In example embodiments, the jacks 1000 and 2000 may further include a first connecting structure 2117 on the locking assembly 2330 and a second connecting structure 2115 on the first assembly 2100. Although the jack 1000 is not illustrated as including these features, it is contemplated that the jack 1000 may also include these elements as well. Thus, in example embodiments, each of the jacks 1000 and 2000 may include a second actuator 2450, wherein operating the second actuator 2450 causes the first and second arms to revolve about an axis (which may be coincident with the pin 2130 or the corresponding pin 130). In example embodiments, this second actuator 2450 may be one of a pneumatic and hydraulic cylinder.

In example embodiments, the at least one actuator of jack 1000 may be a pair of actuators 400 and 450 arranged on the sides of the first and second assemblies 100 and 200. The jack 1000 may further include a handle 320 configured to actuate the locking assembly 330. Though not shown in the figures, it is understood the jack 2000 may also be configured to include a handle similar to handle 320 to actuate the locking assembly 2330. In this latter embodiment, the actuator 2450 may not be required. In example embodiments, the handle 320 may be configured to rotate the at least one arm 150 into a position such that the end interfaces the interfacing member 250. In example embodiments, the interfacing member 250 may include a serrated surface 252.

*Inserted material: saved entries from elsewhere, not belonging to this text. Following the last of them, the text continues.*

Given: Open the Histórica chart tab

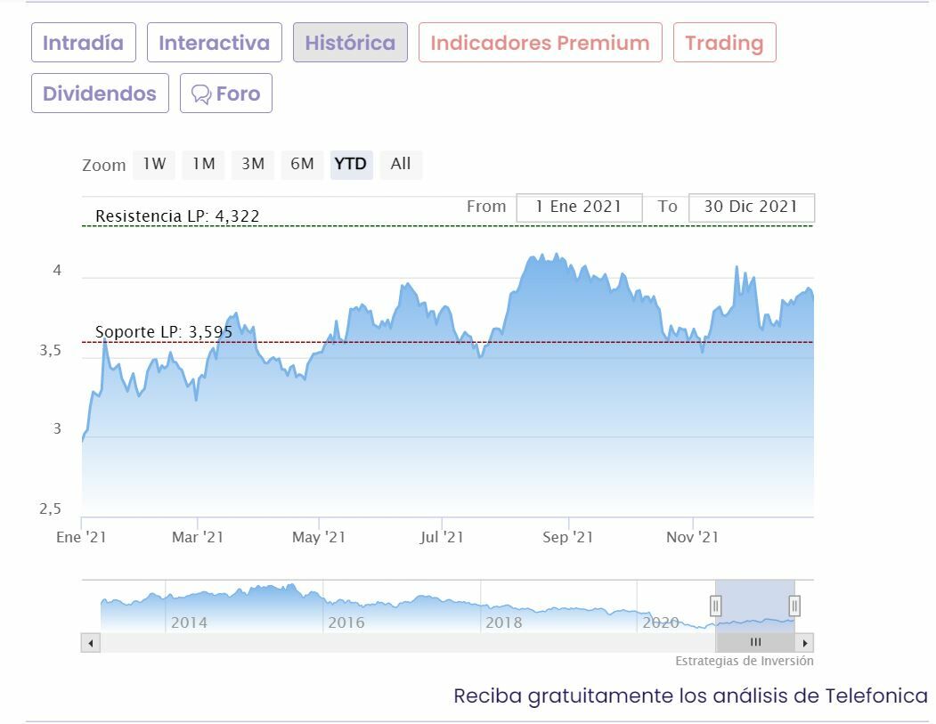Looking at the screenshot, I should [x=350, y=43].
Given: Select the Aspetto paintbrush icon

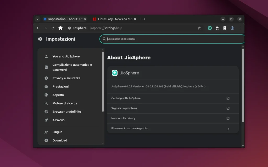Looking at the screenshot, I should (x=46, y=95).
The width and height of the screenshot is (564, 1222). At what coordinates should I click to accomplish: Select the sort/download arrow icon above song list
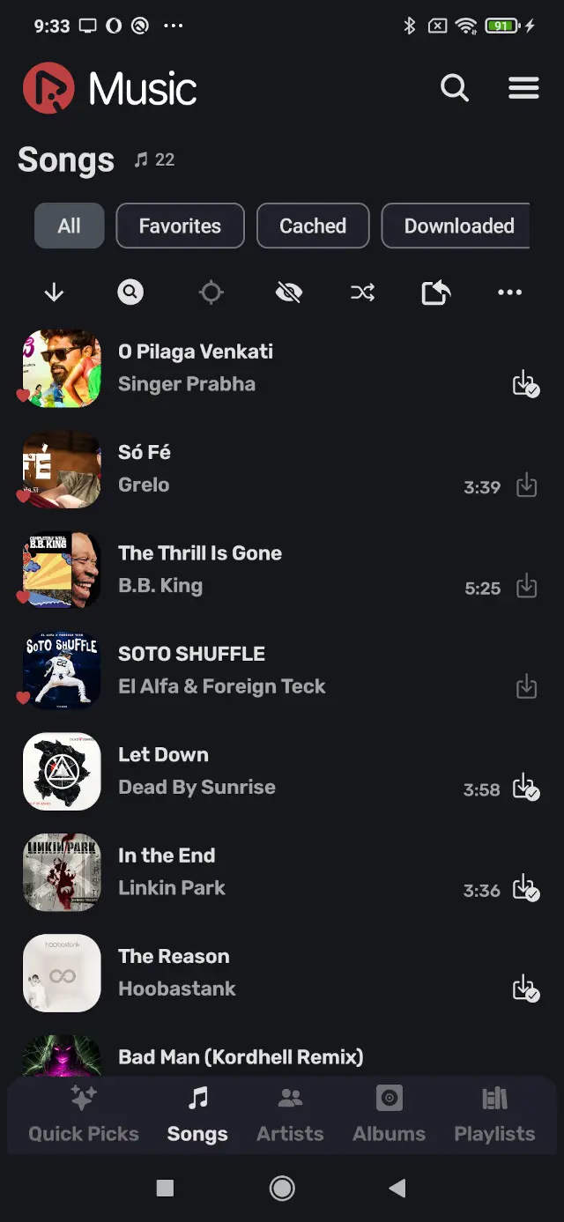point(54,292)
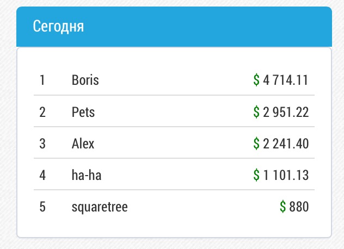Click the dollar icon beside 2 241.40
The height and width of the screenshot is (249, 344).
[x=256, y=144]
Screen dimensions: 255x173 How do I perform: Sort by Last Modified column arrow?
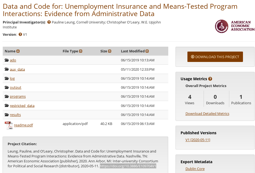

In example embodiments, the actuators 400, 450, and 2400 may be single acting actuators or double acting actuators. For example, in example embodiments, the actuators 400, 450, and 2400 may be double acting hydraulic or pneumatic cylinders or single acting hydraulic or pneumatic cylinders. In the event the actuators 400, 450 and 2400 are double acting actuators, an opening or closing of the jacks 1000 and 2000 may be controlled by controlling the double acting actuators 400, 450, and 2400. For example, in the event the actuators 400, 450, and 2400 are double acting hydraulic or pneumatic cylinders the opening and closing of the jacks 1000 and 2000 may be controlled by controlling the position of a rod in a cylinder. In this latter embodiment, biasing members 500, 550, 2500, and 2550 may be omitted since the jacks 1000 and 2000 may be open or closed using the double acting actuators 400, 450, and 2400. In the event the actuators 400, 450, and 2400 are single acting actuators, the biasing members 500, 550, 2500, and 2550 may be necessary to transition the jacks 1000 and 2000 from an open position to a closed position or from a closed position to an open position. In example embodiments, the second actuator 2450 may also be one of a single or double acting actuator. For example, the second actuator 2450 may be, but is not required to be, a double acting hydraulic or pneumatic cylinder.

While example embodiments have been particularly shown and described with reference to example embodiments thereof, it will be understood by those of ordinary skill in the art that various changes in form and details may be made therein without departing from the spirit and scope of the invention.